# Wo sind die ZR RACE Bikes?



## Brandenburger (11. Februar 2013)

Ist jemandem bekannt, warum die ZR RACE-Serie (26er und 29er) von Radon weder auf deren Homepage, noch auf der von bike-discount.de zu finden ist?

http://www.bike-discount.de/shop/k1275/a78464/zr-race-29er-6-0.html?mfid=52

http://www.radon-bikes.de/xist4c/web/Hardtail_id_5223_.htm


----------



## onkel2306 (11. Februar 2013)

Hab mal ne Mail geschrieben, weil ich mir das 6er SRAM hollen wollte.  Black Sin auch nur noch eins verfügbar. Scheinen wohl reichlich Abnehmer zu haben.


----------



## MTB-News.de




----------



## Berejosa-23 (12. Februar 2013)

schon komisch, gestern war das 6.0er SRAM noch komplett "grün", also ausreichend lieferbar.

können ja nicht alle über Nacht verkauft worden sein. wäre schade, das Blaue hat mir gut gefallen.


----------



## onkel2306 (12. Februar 2013)

Man habe Produktionsverzögerungen und die Bikes würden wohl Ende der Woche wieder online kommen.


----------



## Fleischfresser (12. Februar 2013)

Wundert mich auch, von der Radon Homepage sind die auch komplett verschwunden.

Bei anderen Bikes stand immer verfügbar ab KW: XY


----------



## cube elite 1 (12. Februar 2013)

ich wollte auch etwas nachlesen, habe mich schon gewundert.
Etwas komisch ist das aber wirklich, man könnte doch schreiben wann die bikes wieder verfügbar sind, aber gar keine Angabe ??? Da bin ich mal sehr gespannt.....


----------



## BETONHASE-14 (12. Februar 2013)

Info von Bike-Discount:

die ZR Race Räder sind aktuell nicht bestellbar da irgendwo bei der Produktion in Süddeutschland eine kleine Produktionsverzögerung aufgetaucht ist und die Modelle im Abverkauf ins 'minus' gelaufen sind.

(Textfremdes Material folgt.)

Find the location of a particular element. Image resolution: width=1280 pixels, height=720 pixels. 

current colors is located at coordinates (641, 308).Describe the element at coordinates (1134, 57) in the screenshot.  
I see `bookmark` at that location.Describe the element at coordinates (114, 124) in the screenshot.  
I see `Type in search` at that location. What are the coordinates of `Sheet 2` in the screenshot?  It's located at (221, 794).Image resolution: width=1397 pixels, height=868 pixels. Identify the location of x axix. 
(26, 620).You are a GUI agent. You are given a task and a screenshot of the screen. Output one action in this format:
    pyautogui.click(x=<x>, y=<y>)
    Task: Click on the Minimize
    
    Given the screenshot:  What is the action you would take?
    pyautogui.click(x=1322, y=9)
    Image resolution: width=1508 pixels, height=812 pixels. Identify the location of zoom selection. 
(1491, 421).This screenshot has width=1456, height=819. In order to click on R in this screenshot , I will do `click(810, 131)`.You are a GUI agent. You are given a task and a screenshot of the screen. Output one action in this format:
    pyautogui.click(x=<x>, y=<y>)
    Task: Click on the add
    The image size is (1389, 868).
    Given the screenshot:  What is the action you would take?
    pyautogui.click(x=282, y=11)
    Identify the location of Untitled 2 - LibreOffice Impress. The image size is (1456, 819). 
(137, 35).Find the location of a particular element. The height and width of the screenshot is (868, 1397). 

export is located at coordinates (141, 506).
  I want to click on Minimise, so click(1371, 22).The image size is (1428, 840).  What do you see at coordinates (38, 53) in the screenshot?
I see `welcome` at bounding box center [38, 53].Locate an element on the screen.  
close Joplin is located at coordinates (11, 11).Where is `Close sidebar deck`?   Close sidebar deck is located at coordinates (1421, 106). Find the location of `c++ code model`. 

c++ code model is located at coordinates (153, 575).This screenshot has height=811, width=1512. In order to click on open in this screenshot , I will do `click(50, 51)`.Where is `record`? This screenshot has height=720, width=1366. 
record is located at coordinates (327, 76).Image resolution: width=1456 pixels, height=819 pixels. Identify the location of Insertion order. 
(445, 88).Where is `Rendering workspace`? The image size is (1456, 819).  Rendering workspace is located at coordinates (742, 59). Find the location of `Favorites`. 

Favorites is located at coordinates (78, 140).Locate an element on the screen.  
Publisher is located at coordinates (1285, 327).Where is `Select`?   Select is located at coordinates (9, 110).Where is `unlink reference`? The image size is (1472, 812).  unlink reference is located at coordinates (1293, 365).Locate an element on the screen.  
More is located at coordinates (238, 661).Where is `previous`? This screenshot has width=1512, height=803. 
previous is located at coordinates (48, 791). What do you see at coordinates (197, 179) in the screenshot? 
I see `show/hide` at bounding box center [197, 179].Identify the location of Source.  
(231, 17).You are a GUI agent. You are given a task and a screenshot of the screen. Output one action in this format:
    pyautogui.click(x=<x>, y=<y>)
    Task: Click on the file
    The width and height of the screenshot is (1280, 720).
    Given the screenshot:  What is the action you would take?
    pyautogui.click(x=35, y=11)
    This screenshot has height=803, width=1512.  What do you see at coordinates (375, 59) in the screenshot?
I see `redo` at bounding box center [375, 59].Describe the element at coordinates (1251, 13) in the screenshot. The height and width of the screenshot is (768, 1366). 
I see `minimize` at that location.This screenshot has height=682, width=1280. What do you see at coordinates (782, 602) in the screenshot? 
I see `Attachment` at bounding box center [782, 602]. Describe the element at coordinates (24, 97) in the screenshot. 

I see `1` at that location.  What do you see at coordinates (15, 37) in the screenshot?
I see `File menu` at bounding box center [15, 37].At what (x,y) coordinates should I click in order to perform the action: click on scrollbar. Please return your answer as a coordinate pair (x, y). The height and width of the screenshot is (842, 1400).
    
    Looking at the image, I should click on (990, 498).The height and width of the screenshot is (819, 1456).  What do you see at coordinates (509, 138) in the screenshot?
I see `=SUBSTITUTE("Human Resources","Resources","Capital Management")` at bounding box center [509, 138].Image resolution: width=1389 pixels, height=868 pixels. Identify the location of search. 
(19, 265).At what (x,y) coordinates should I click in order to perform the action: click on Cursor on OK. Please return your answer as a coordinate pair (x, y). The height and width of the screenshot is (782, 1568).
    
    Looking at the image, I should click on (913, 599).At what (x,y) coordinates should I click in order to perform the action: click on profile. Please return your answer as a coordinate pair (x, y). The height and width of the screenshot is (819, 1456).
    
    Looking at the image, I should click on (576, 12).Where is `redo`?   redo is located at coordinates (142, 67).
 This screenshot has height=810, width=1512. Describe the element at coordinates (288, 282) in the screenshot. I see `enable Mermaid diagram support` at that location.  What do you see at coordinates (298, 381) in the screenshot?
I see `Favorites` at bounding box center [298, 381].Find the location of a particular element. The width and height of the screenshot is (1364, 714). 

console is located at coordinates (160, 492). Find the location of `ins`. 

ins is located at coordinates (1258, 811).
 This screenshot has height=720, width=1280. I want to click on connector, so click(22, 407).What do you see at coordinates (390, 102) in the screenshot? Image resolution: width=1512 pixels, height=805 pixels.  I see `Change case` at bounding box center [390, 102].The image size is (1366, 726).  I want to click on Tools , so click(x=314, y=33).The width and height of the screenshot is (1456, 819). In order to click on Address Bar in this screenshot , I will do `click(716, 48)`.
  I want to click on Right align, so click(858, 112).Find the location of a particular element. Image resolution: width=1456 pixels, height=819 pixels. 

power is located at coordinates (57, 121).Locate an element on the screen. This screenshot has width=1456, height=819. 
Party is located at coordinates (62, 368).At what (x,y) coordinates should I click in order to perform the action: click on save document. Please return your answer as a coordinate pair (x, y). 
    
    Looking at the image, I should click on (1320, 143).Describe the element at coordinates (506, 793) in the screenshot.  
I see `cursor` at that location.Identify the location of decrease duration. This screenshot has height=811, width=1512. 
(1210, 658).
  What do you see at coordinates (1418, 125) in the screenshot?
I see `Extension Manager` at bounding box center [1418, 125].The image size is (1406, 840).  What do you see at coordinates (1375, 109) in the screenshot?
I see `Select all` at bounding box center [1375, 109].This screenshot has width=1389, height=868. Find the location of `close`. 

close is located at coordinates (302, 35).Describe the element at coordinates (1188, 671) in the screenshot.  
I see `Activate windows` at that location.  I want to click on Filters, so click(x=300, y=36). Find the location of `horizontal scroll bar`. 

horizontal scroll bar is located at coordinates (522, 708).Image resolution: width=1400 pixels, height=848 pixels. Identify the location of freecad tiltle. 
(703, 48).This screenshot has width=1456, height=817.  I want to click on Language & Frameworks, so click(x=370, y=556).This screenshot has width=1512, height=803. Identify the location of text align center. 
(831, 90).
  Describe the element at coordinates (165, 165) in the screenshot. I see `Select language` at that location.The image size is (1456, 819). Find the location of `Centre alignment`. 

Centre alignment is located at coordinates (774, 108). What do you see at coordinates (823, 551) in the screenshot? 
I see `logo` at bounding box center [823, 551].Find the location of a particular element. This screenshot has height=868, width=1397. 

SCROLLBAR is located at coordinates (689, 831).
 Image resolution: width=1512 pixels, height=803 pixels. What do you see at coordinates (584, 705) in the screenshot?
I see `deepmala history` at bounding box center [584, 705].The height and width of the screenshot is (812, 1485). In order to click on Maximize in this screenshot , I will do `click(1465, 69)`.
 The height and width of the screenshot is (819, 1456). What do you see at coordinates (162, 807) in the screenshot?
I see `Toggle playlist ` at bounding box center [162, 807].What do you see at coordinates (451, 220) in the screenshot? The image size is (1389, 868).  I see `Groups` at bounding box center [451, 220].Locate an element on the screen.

Sobald die nächste Lieferung gen Bonn rollt werden die Räder wieder freigeschaltet und können dann wieder bestellt werden!

Klingt eigentlich ganz plausibel, gabs schon mit einigen anderen Modellen auch.


----------



## MaHaHnE (12. Februar 2013)

Na da bin ich ja froh, noch nen ZR Race 29 8.0 bekommen zu haben.


----------



## Radon-Bikes (12. Februar 2013)

Sobald die Bikes wieder verfügbar sind, werden wir sie wieder online stellen. Bitte ein wenig Geduld! Wir halten Euch auf dem Laufenden.

Viele Grüße
Radon Bikes


----------



## duc-mo (13. Februar 2013)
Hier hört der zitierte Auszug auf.